Pologne-AF-P - 2011-04-05
Top-notch specialists have made Poland's city of Kalisz Europe's hub for piano restorers, with aging instruments being trucked in from far and wide for a new lease of life.
Driver Tadeusz Krakowski brings in a truckload of pianos from various parts of Europe each Thursday. On Mondays, he winds his way back with a consignment of restored instruments. "I've been been transporting pianos for 20 years, from all across Europe," he said while unloading a white Sauter piano at a workshop in the western city. "Today I've brought back seven grand pianos and an upright one. They'll be restored here in Kalisz," he told AFP. "This one is going to be made as good as new. Everything, from the mechanics to the body, which is going to done in black in line with the customer's taste." It takes around three months to get a piano back into shape.
"We're capable of restoring pretty much any piano, even if it's in an appalling condition," said workshop owner Witold Czubak.
"We redo the sound-board, the metal frame, the mechanical part. Damaged keys are re-covered -- with genuine ivory if the client's budget allows," he said. After that comes the tuning. Czubak was putting the final touches to a white Bechstein Model A, made in 1915, before its return to the German capital Berlin. "Most owners don't even know that their instruments have sometimes been on a return journey spanning several thousand kilometres," he said. "Restoration firms in Western Europe are just intermediaries who subcontract their work to us," he added.
More than 30 piano workshops in Kalisz and the surrounding area employ around 400 expert restorers. The largest and oldest is located in the historic former railway station at Nowe Skalmierzyce on the city's outskirts. There, Krzysztof Fiks has a staff of 70. He deals with any make of piano but his passion is Steinways. A full restoration costs between 3,000 and 4,00 euros (4,200 to 5,600 dollars), which is 30-40 percent cheaper than it would be in France, Germany or The Netherlands. "We've even restored pianos for customers in Japan, the United States or Australia," said Fiks.

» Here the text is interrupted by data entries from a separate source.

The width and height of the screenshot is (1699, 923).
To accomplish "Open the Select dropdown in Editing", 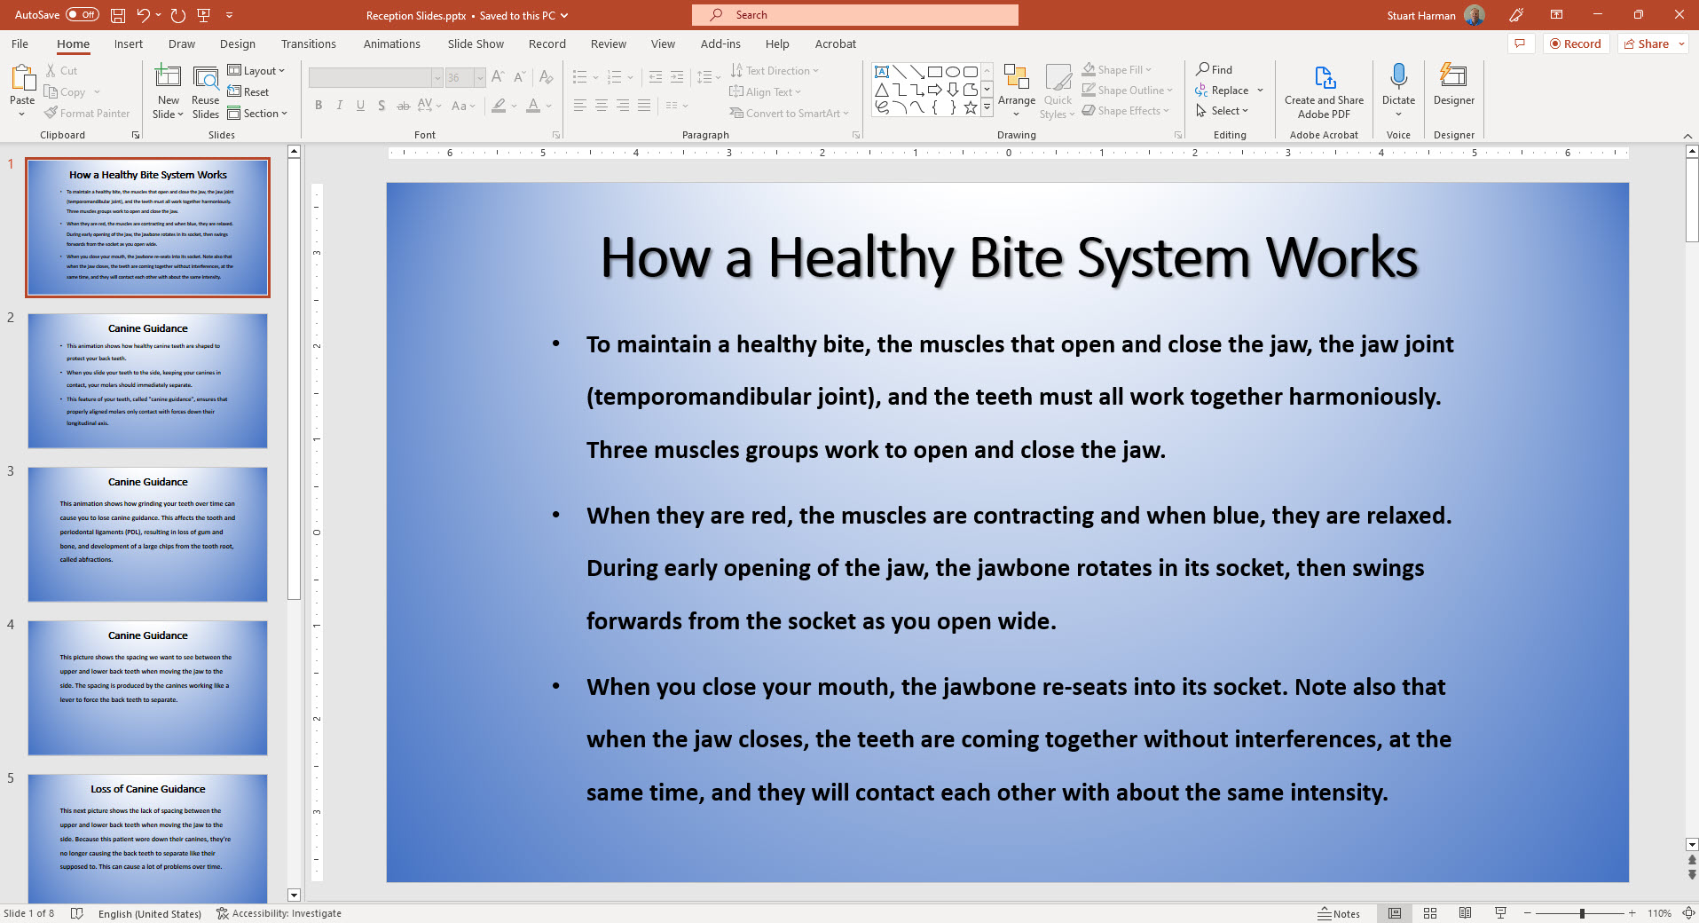I will 1223,111.
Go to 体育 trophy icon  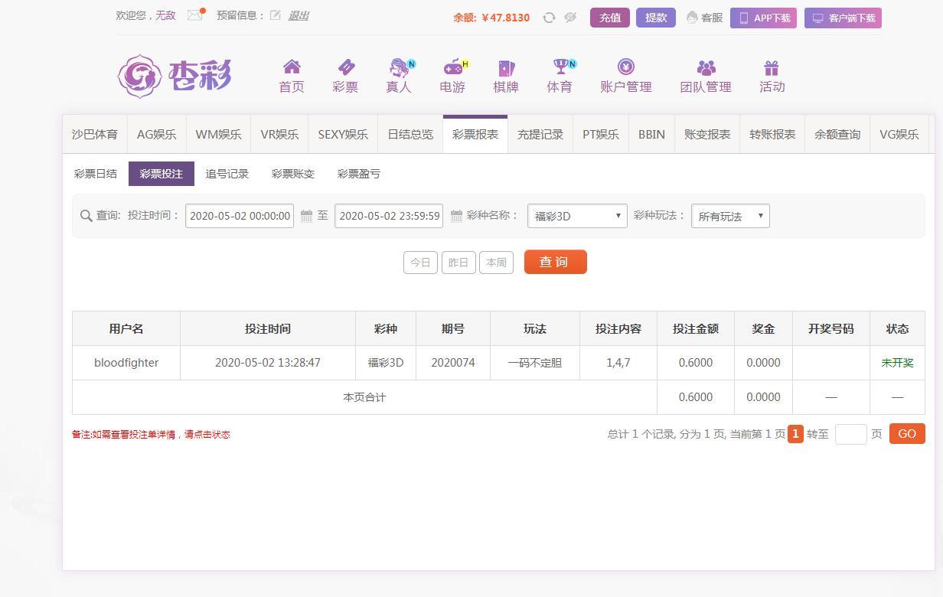tap(560, 67)

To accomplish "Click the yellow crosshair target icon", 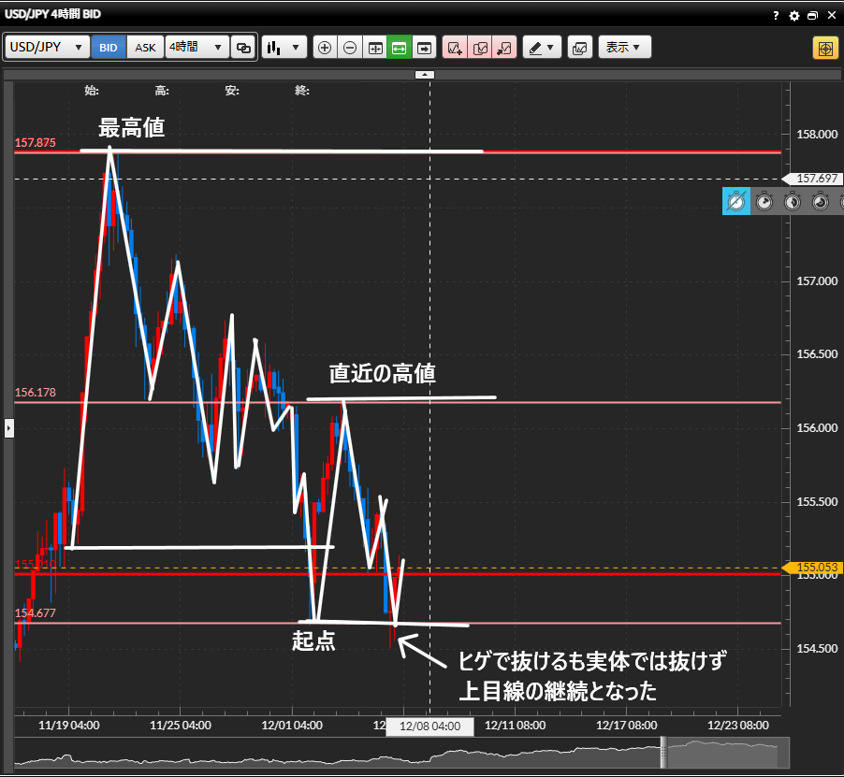I will (x=824, y=48).
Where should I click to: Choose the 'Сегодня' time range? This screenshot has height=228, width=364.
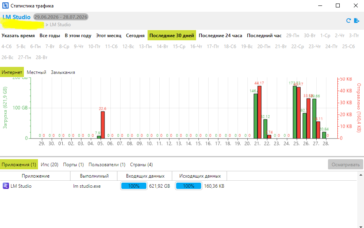point(135,36)
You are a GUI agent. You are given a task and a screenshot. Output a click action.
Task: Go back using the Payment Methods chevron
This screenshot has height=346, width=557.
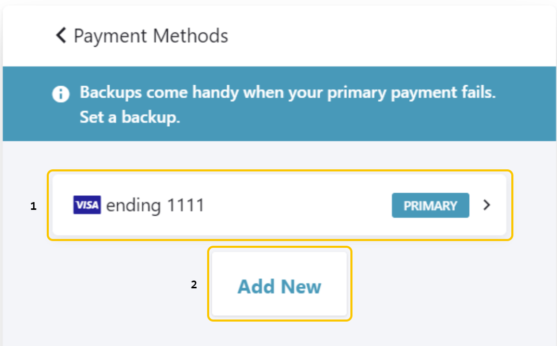click(61, 35)
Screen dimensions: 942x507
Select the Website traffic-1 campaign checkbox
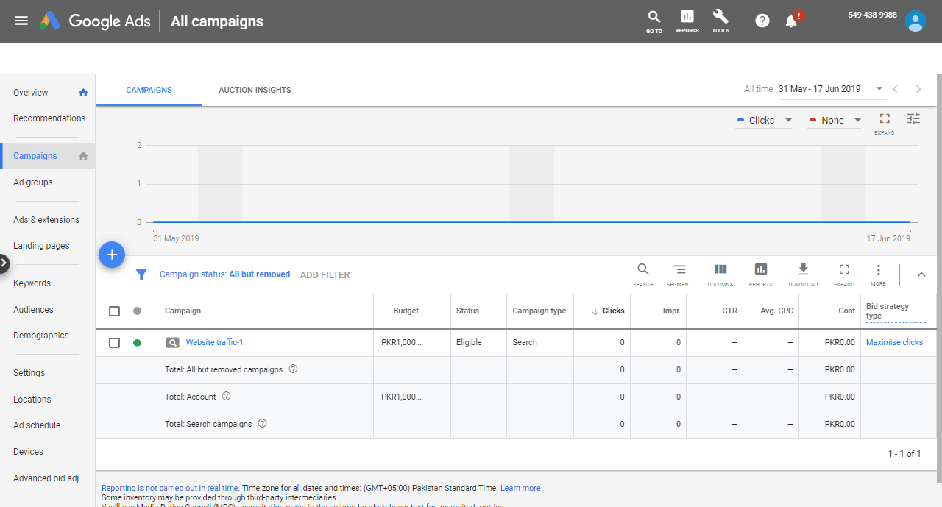pos(114,343)

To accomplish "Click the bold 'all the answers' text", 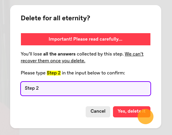I will click(59, 54).
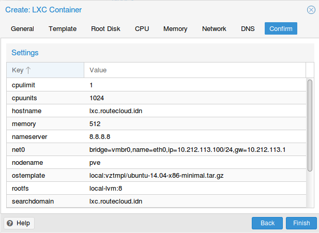Viewport: 319px width, 233px height.
Task: Open the Template tab
Action: pos(63,28)
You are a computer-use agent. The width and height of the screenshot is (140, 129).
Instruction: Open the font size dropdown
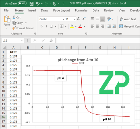point(75,19)
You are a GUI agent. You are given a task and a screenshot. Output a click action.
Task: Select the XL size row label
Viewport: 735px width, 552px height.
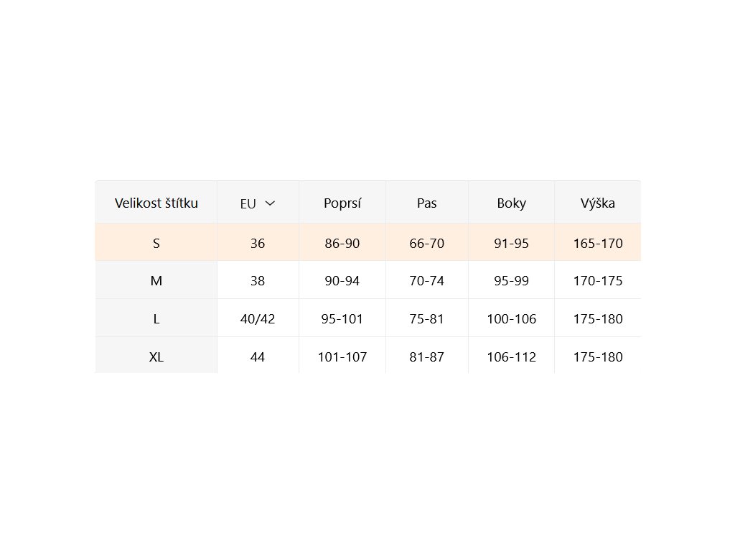click(156, 357)
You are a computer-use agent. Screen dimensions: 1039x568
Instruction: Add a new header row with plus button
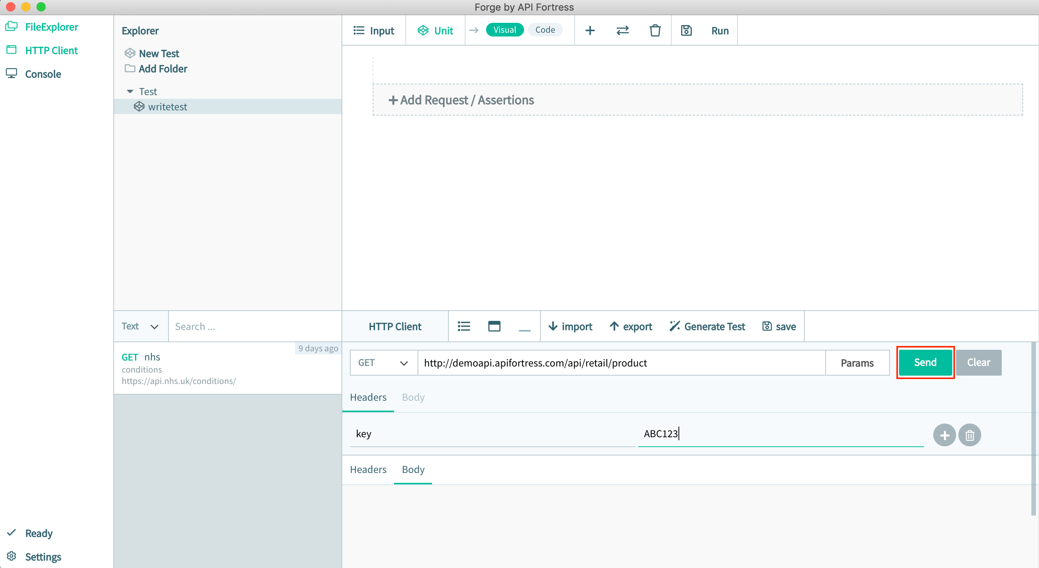(x=944, y=435)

Pianos have long been the pride and joy of Kalisz. It is a heritage dating from 1878 when the city lay on Tsarist Russia's border with Germany and local businessman Arnold Fibiger opened a factory making grand pianos. His instruments repeatedly won medals across Europe and at home in Poland, which became independence after World War I. The business was transformed into a furniture factory by Nazi Germany during World War II, but began turning out pianos again after the occupation ended, this time under state control after Poland's Soviet-installed communist regime nationalised the economy. The communist-era "Calisia" factory -- the Latin name for Kalisz -- produced about 4,500 pianos a year.
Appropriately, it was on Federic Chopin Street, named in honour of the iconic 19th century Polish-born composer and pianist.
After the fall of the regime in 1989, the factory struggled on in the face of sweeping market reforms that claimed state-run firms in a swathe of sectors. It finally went bust in 2007. "Cultural centres and schools stopped ordering them (the pianos) after communism ended," said Stanislaw Gondek, the factory's liquidator. "It's such a shame." Today weeds and "For Rent" signs sprout from the former factory's red-brick building, a protected monument. The Calisia brand itself was bought up by a Chinese firm. But a proud vestige of the past lives on in the shape of a training school that Fibiger founded for his apprentices.
Czubak, Fiks and almost all their staff are among its alumni, and students continue to study the art of tuning and restoring pianos at the revered institution.
"It's the only one if its kind in Poland, and one of three in Europe -- the two others are in Austria and Germany," said its director Jan Matuszewski.